Furthermore, mental health stigma is believed to be condition-specific (Carrara et al. Citation2021; Krendl and Freeman Citation2019), thus future VR interventions may benefit more from focusing on a specified MHC and evaluating stigma changes concerning that condition. On that note, while much work already exists on psychosis/schizophrenia, little attention has been paid to other MHCs such as substance abuse, disordered eating, or bipolar disorder, which are often characterised by high levels of physical comorbidity and poor clinical outcomes (Keaney et al. Citation2011; Olguin et al. Citation2017; Young and Grunze Citation2013).

Lastly, as there was great variation in reporting the design and development of VR interventions, efforts should be made to improve reporting consistency across studies. In that sense, standardised guidelines (e.g. Duncan et al. Citation2020; Möhler, Köpke, and Meyer Citation2015) can be used to describe transparently and consistently the key elements and stages in the process of designing VR interventions, maximising the possibility of making fair between-study comparisons and carrying out replications.

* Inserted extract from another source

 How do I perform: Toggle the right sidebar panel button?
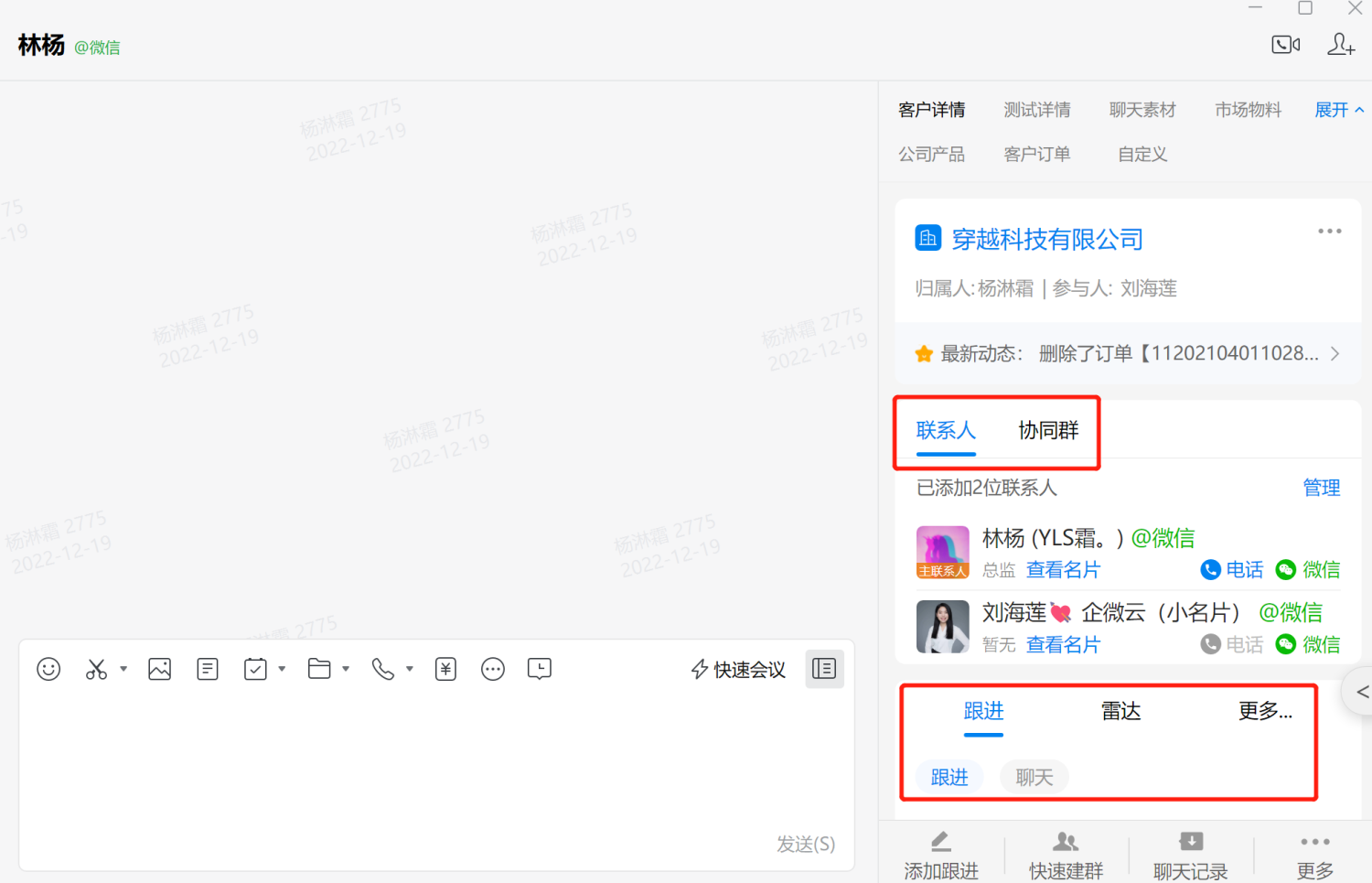(824, 669)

All in all, while the current body of evidence has some methodological drawbacks, there should be optimism that, as VR technologies advance, more and better research outputs will be generated, further strengthening the state of knowledge around the novel role of VR in tackling mental health stigma both within and outside of healthcare education.

Acknowledgements

We thank Fatima Ozeto (University of Surrey) and Ciprian Ciobanu (Birkbeck, University of London) for assisting with this systematic review.

Disclosure statement

No potential conflict of interest was reported by the author(s).

Data availability statement

Data availability is not applicable to this article as no new data were created or analysed in this study.